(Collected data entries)
● ● ●

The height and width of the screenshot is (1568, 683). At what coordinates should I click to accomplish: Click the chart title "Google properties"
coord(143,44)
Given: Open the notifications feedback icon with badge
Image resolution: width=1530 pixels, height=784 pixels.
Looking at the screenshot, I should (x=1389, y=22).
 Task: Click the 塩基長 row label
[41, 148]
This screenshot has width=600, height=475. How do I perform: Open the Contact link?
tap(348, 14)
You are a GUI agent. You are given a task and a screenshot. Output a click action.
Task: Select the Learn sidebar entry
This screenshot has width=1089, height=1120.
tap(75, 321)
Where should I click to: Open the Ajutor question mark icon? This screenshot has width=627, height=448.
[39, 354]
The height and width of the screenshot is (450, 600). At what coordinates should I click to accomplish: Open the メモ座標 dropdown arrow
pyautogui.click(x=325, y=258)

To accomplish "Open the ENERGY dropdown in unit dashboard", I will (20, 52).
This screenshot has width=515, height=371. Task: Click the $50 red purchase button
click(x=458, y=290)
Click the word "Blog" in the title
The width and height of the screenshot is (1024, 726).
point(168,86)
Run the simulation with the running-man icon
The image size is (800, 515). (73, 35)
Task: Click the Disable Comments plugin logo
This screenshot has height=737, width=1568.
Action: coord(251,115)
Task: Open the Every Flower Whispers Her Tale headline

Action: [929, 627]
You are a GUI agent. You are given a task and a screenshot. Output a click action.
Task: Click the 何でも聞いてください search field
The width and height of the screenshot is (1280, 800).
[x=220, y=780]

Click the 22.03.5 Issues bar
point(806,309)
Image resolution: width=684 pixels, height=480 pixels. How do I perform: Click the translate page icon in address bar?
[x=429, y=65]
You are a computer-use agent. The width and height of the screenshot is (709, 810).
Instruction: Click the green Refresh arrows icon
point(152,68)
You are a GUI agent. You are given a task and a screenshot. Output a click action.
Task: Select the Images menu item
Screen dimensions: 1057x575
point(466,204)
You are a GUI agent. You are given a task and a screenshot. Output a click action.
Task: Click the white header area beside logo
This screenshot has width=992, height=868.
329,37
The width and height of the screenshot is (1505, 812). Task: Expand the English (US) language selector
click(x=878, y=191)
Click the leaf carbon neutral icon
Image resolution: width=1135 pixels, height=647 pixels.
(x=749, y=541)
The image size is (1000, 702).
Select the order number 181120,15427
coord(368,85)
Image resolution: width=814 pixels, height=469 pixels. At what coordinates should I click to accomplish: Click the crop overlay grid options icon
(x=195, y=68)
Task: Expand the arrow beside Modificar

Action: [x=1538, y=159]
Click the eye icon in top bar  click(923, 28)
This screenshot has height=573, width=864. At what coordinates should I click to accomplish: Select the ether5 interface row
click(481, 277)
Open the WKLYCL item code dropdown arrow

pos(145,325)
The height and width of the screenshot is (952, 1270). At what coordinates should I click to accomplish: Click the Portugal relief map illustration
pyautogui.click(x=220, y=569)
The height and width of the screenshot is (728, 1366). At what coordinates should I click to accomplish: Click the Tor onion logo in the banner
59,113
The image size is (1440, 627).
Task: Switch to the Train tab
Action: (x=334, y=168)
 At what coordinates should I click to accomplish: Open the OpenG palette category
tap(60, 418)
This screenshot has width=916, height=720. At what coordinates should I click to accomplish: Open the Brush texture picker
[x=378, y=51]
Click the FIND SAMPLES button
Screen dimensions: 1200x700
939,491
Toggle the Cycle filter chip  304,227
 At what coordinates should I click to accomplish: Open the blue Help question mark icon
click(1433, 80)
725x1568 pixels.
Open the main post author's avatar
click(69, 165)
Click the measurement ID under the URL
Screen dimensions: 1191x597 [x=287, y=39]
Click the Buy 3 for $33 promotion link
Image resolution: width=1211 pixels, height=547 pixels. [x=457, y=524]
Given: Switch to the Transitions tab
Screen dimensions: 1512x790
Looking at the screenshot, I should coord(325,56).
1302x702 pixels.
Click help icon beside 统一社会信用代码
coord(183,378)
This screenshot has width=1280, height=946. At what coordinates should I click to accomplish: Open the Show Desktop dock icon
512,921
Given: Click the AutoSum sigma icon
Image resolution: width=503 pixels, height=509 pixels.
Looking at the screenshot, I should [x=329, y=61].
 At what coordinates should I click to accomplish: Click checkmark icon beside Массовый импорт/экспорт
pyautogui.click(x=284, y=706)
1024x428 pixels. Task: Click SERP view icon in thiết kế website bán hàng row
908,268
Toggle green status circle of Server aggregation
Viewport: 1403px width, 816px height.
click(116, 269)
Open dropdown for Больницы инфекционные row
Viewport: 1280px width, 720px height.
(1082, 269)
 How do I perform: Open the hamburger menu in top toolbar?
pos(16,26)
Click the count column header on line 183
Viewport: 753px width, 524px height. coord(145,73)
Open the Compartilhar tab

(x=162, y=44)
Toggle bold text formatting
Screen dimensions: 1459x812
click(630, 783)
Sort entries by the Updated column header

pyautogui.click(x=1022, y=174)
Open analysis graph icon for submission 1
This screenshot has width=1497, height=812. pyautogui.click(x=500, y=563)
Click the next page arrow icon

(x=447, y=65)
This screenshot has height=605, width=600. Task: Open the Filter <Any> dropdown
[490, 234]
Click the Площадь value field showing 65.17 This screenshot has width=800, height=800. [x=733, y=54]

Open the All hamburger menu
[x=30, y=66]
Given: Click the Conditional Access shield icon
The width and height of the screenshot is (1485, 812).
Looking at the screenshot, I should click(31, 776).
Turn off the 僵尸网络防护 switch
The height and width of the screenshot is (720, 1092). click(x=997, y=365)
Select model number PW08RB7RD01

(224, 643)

● ● ●

PROBLEM TO SOLVE —
Please repeat each line above exactly.

TASK RESULT —
The height and width of the screenshot is (1568, 683). At what coordinates should I click to accomplish: Click the chart title "Google properties"
coord(143,44)
Given: Open the notifications feedback icon with badge
Image resolution: width=1530 pixels, height=784 pixels.
Looking at the screenshot, I should (x=1389, y=22).
 Task: Click the 塩基長 row label
[41, 148]
This screenshot has width=600, height=475. How do I perform: Open the Contact link?
tap(348, 14)
You are a GUI agent. You are given a task and a screenshot. Output a click action.
Task: Select the Learn sidebar entry
This screenshot has width=1089, height=1120.
tap(75, 321)
Where should I click to: Open the Ajutor question mark icon? This screenshot has width=627, height=448.
[39, 354]
The height and width of the screenshot is (450, 600). At what coordinates should I click to accomplish: Open the メモ座標 dropdown arrow
pyautogui.click(x=325, y=258)

To accomplish "Open the ENERGY dropdown in unit dashboard", I will (20, 52).
This screenshot has width=515, height=371. Task: Click the $50 red purchase button
click(x=458, y=290)
Click the word "Blog" in the title
The width and height of the screenshot is (1024, 726).
point(168,86)
Run the simulation with the running-man icon
The image size is (800, 515). (73, 35)
Task: Click the Disable Comments plugin logo
This screenshot has height=737, width=1568.
Action: coord(251,115)
Task: Open the Every Flower Whispers Her Tale headline

Action: [929, 627]
You are a GUI agent. You are given a task and a screenshot. Output a click action.
Task: Click the 何でも聞いてください search field
The width and height of the screenshot is (1280, 800).
[x=220, y=780]

Click the 22.03.5 Issues bar
point(806,309)
Image resolution: width=684 pixels, height=480 pixels. How do I perform: Click the translate page icon in address bar?
[x=429, y=65]
You are a computer-use agent. The width and height of the screenshot is (709, 810).
Instruction: Click the green Refresh arrows icon
point(152,68)
You are a GUI agent. You are given a task and a screenshot. Output a click action.
Task: Select the Images menu item
Screen dimensions: 1057x575
point(466,204)
You are a GUI agent. You are given a task and a screenshot. Output a click action.
Task: Click the white header area beside logo
This screenshot has width=992, height=868.
329,37
The width and height of the screenshot is (1505, 812). Task: Expand the English (US) language selector
click(x=878, y=191)
Click the leaf carbon neutral icon
Image resolution: width=1135 pixels, height=647 pixels.
(x=749, y=541)
The image size is (1000, 702).
Select the order number 181120,15427
coord(368,85)
Image resolution: width=814 pixels, height=469 pixels. At what coordinates should I click to accomplish: Click the crop overlay grid options icon
(x=195, y=68)
Task: Expand the arrow beside Modificar

Action: [x=1538, y=159]
Click the eye icon in top bar  click(923, 28)
This screenshot has height=573, width=864. At what coordinates should I click to accomplish: Select the ether5 interface row
click(481, 277)
Open the WKLYCL item code dropdown arrow

pos(145,325)
The height and width of the screenshot is (952, 1270). At what coordinates should I click to accomplish: Click the Portugal relief map illustration
pyautogui.click(x=220, y=569)
The height and width of the screenshot is (728, 1366). At what coordinates should I click to accomplish: Click the Tor onion logo in the banner
59,113
The image size is (1440, 627).
Task: Switch to the Train tab
Action: (x=334, y=168)
 At what coordinates should I click to accomplish: Open the OpenG palette category
tap(60, 418)
This screenshot has width=916, height=720. At what coordinates should I click to accomplish: Open the Brush texture picker
[x=378, y=51]
Click the FIND SAMPLES button
Screen dimensions: 1200x700
939,491
Toggle the Cycle filter chip  304,227
 At what coordinates should I click to accomplish: Open the blue Help question mark icon
click(1433, 80)
725x1568 pixels.
Open the main post author's avatar
click(69, 165)
Click the measurement ID under the URL
Screen dimensions: 1191x597 [x=287, y=39]
Click the Buy 3 for $33 promotion link
Image resolution: width=1211 pixels, height=547 pixels. [x=457, y=524]
Given: Switch to the Transitions tab
Screen dimensions: 1512x790
Looking at the screenshot, I should coord(325,56).
1302x702 pixels.
Click help icon beside 统一社会信用代码
coord(183,378)
This screenshot has width=1280, height=946. At what coordinates should I click to accomplish: Open the Show Desktop dock icon
512,921
Given: Click the AutoSum sigma icon
Image resolution: width=503 pixels, height=509 pixels.
Looking at the screenshot, I should [x=329, y=61].
 At what coordinates should I click to accomplish: Click checkmark icon beside Массовый импорт/экспорт
pyautogui.click(x=284, y=706)
1024x428 pixels. Task: Click SERP view icon in thiết kế website bán hàng row
908,268
Toggle green status circle of Server aggregation
Viewport: 1403px width, 816px height.
click(116, 269)
Open dropdown for Больницы инфекционные row
Viewport: 1280px width, 720px height.
(1082, 269)
 How do I perform: Open the hamburger menu in top toolbar?
pos(16,26)
Click the count column header on line 183
Viewport: 753px width, 524px height. coord(145,73)
Open the Compartilhar tab

(x=162, y=44)
Toggle bold text formatting
Screen dimensions: 1459x812
click(630, 783)
Sort entries by the Updated column header

pyautogui.click(x=1022, y=174)
Open analysis graph icon for submission 1
This screenshot has width=1497, height=812. pyautogui.click(x=500, y=563)
Click the next page arrow icon

(x=447, y=65)
This screenshot has height=605, width=600. Task: Open the Filter <Any> dropdown
[490, 234]
Click the Площадь value field showing 65.17 This screenshot has width=800, height=800. [x=733, y=54]

Open the All hamburger menu
[x=30, y=66]
Given: Click the Conditional Access shield icon
The width and height of the screenshot is (1485, 812).
Looking at the screenshot, I should click(31, 776).
Turn off the 僵尸网络防护 switch
The height and width of the screenshot is (720, 1092). click(x=997, y=365)
Select model number PW08RB7RD01

(224, 643)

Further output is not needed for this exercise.